Re: RARA-AVIS: Ellroy's Dahlia
James Rogers (jetan@ionet.net)
Sat, 18 Apr 1998 22:29:03 -0500 (CDT)
At 10:17 PM 4/18/98 -0500, you wrote:
I thought there was too much late-plot
>complication/revelation, I couldn't find any glaring
improbabilities.
>Maybe it was a case of a classic-style mystery ending
(ie, the # of
>separate revelations) in a subgenre (hb or noir) where
the unraveling is
>usually more in terms of the justice done, than the
culprit fingered.
>Dahlia had both, believeably driven by a detective's
obsessions.
>
>I don't have references on Ellroy or his sources. Folks
in their 60s tell
>me they remember a case...or are they simply remembering
the A. Ladd
>movie, The Blue Dahlia (1946)? Was there a Dahlia case?
Similar? Anyone
>charged and convicted?

Extracted entries:
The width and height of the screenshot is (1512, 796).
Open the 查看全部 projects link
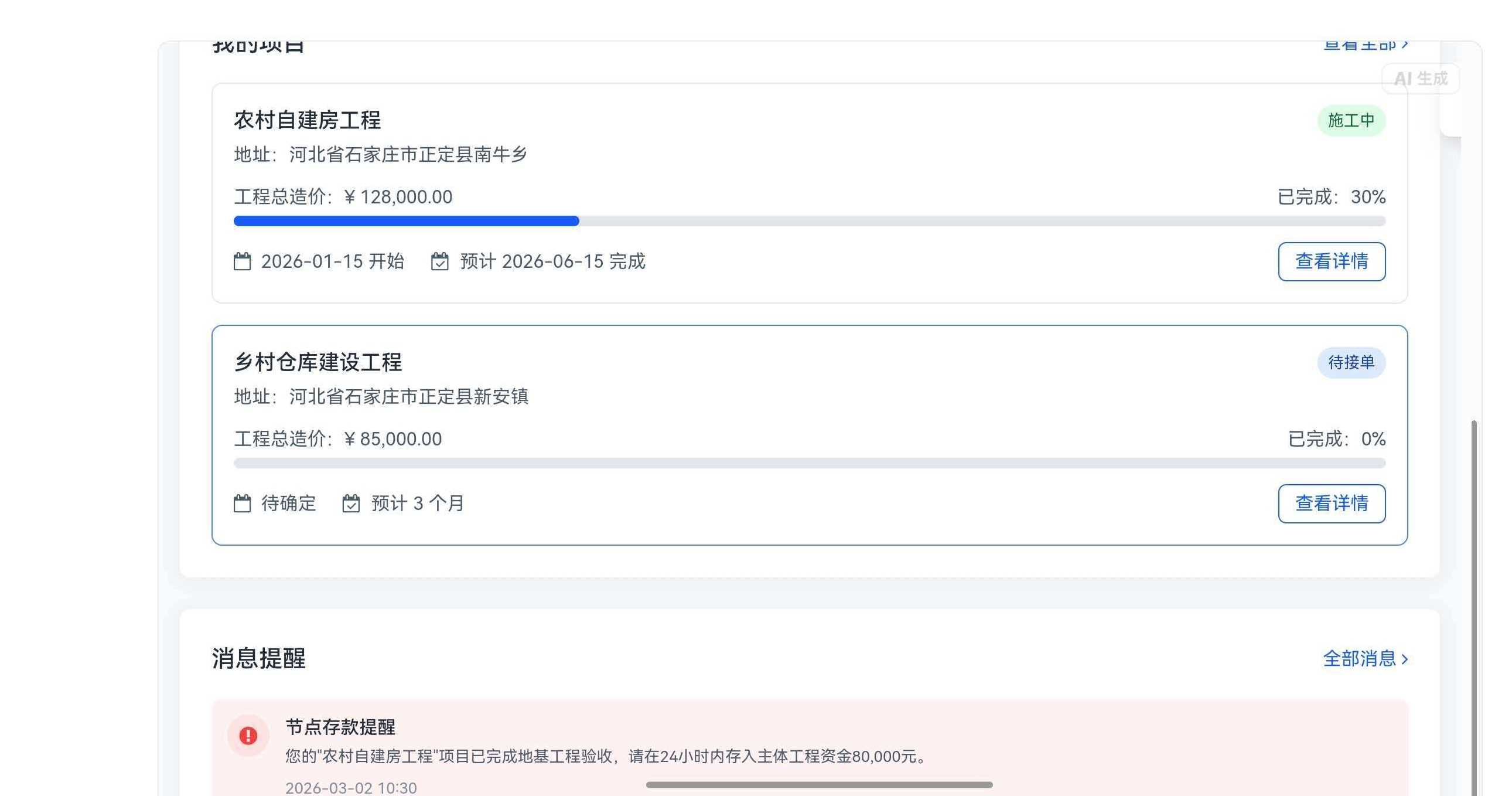[x=1359, y=45]
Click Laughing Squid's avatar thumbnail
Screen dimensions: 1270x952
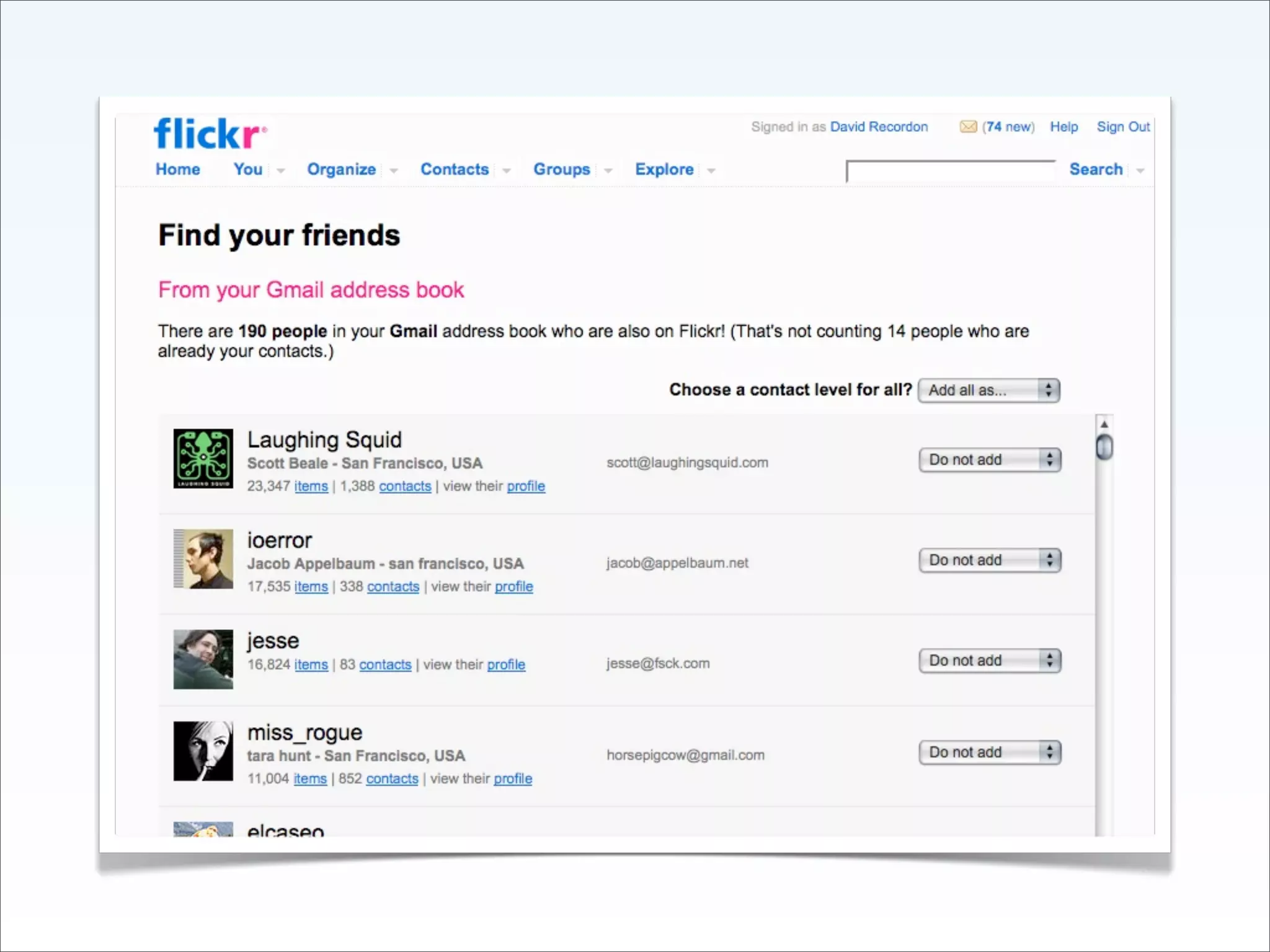[203, 459]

What to do:
How would the mailing-list post about Ellroy's Dahlia continue after its last quoted line? Write the next part of that post, not of the data.

Output for this exercise:
>
>
I agree that the last part of the book was a
little over the top. Spoiled it a bit, but the first four
fifths were so
good I was ready to forgive it anything.
The Black Dahlia case was a 1940s murder, relatively
faithfully
documented by Ellroy. It is unsolved and has generated a
plethora of
theories. There is an almost unblelievably gruesome website
devoted to it,
with the starring role given to the disfigured and bisected
corpse from the
morgue shots ("I'm ready for my close-up, Mr. DeMille"). Don't
have the URL
anymore. The name was a newspaper derivation from the Alan Ladd
flick "Blue
Dahlia" (script:Raymond Chandler).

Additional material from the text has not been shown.